Achieving the essence of a Net-Zero building the RSF will produce as much energy as is consumed by the building. This was done through an integrated design approach led by passive design strategies which targeted a 25,000 BTUs/SF/year energy budget, about 50% less than a typical office. Natural day lighting and ventilation along with a 3-layer pre-cast exterior wall system serving as a thermal mass lead the conservation strategies. Other methods include radiant floor heating/cooling, electrochromic windows on the West façade which change tint in direct sunlight to keep afternoon sun’s heat out and a wall integrated transpired air collector which feeds a basement labyrinth to store air for heating and cooling, depending on the season. The RSF building will then supplement the remaining energy demand with renewable energy, coming from a large solar array on the roof.
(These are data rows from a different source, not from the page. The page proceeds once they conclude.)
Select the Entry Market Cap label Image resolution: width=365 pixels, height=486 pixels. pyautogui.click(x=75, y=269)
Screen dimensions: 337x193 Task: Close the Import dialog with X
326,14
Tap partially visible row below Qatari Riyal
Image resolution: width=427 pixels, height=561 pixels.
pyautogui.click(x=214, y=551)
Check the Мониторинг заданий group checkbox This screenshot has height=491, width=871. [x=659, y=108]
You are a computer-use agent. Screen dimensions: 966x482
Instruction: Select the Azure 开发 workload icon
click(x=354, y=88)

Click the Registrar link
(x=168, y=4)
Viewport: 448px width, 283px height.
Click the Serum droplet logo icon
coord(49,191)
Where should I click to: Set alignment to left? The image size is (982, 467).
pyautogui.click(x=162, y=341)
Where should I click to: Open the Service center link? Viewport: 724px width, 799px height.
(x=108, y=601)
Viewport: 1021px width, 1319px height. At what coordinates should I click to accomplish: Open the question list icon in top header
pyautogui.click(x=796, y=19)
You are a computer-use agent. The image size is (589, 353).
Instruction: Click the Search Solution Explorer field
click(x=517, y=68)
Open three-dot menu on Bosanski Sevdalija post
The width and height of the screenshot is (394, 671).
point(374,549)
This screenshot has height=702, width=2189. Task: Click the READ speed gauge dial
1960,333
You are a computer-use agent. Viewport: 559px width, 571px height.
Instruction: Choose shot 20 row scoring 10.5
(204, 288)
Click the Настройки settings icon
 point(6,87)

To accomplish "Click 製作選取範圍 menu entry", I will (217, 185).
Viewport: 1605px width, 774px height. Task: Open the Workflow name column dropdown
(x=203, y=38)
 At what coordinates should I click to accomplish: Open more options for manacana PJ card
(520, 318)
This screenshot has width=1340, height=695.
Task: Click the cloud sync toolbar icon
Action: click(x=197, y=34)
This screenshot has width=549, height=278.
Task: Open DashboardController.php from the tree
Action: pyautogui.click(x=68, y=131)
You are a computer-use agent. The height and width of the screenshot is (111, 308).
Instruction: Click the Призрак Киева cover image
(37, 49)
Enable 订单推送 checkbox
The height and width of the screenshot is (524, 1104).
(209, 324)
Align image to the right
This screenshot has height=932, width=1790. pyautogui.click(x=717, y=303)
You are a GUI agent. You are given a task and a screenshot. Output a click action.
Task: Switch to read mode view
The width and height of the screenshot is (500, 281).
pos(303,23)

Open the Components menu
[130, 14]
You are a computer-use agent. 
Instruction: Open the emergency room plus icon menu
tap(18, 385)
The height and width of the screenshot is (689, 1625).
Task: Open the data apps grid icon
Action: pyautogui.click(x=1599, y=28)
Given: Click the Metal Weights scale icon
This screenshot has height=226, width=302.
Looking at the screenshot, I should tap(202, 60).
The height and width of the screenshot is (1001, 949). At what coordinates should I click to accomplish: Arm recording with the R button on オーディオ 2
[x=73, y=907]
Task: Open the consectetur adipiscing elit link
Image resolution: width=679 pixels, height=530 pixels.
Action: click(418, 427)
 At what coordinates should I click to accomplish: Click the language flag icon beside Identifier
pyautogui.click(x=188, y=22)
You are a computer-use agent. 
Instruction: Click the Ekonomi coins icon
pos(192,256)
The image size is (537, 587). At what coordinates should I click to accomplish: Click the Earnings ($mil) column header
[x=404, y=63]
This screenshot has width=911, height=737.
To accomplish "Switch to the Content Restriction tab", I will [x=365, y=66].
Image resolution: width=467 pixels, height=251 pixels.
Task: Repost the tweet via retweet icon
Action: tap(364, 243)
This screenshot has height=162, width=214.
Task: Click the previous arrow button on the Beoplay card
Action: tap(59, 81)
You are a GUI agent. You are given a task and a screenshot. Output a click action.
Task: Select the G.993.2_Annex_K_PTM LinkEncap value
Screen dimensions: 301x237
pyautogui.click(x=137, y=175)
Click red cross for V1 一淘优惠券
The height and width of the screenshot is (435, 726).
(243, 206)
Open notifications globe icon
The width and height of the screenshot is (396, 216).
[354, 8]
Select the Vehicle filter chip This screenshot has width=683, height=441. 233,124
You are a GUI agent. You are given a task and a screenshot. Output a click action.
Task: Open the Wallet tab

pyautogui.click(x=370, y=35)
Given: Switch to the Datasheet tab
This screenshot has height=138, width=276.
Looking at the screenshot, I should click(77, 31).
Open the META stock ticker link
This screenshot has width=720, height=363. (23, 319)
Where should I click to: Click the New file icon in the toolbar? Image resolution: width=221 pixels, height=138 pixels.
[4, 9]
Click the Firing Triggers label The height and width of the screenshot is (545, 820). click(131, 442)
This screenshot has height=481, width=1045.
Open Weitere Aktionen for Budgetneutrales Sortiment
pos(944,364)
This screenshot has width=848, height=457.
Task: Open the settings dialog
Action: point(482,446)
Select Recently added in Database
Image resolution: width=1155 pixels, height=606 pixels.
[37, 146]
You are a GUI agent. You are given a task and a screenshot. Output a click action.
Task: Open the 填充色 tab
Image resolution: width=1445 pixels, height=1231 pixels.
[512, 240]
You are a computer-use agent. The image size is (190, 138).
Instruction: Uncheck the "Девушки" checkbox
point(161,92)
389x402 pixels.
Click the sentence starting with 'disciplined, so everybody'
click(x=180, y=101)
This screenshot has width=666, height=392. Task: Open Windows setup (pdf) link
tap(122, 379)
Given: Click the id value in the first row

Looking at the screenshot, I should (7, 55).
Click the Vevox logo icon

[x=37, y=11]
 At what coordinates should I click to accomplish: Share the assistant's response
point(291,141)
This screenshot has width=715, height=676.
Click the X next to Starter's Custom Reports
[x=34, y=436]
IT systems and plug loads were also a serious consideration when setting the energy budget for the occupants, about 250W/person. This reduction from the typical modern office was achieved through various technology and conservation strategies. Employees are encouraged to use laptops over desktops and required to have LCD screens, with plans for Organic LED (OLED) screens in the future. The data center will employ innovative cooling techniques bringing cold air in at night through a large vent on the north facade. Other conservation methods include motion detector power strips to shut down task lights or other non-essential equipment when not in use, shared all in one printer fax scanner units and Voice-Over IP telephones rather than freestanding phone systems.
Sustainable materials were also incorporated. The main lobby features a beautiful art wall application of regional pine wood that had been killed by the black bark beetle. Since the infestation began in the mid-1990s about 2.3 million acres of pine forests have been destroyed and now serve as a wild fire threat. This isn’t the first time NREL has used the beetle-killed pine, in 2008 a Renewable Fuel Heat Plant was brought online to supplement the winter natural gas heating on their campus. The facility burns the beetle-killed wood and wood from other forest –thinning operations.
The building also boasts a sustainable landscape serving as a pilot for the SITES rating system, a partnership with many organizations including the American Society of Landscape Architects (ASLA). Landscaping includes different native plant palettes for the North and South side, recycled stone retaining walls and a smart irrigation controller incorporating weather patterns when deciding when to irrigate.
The Department of Energy left nothing out of this showcase building. Designed and built in partnership with RNL and Haselden Construction it will serve as a model for all future office buildings and exemplifies the federal government’s commitment to Net-Zero Energy Buildings. Learn more in this NREL video.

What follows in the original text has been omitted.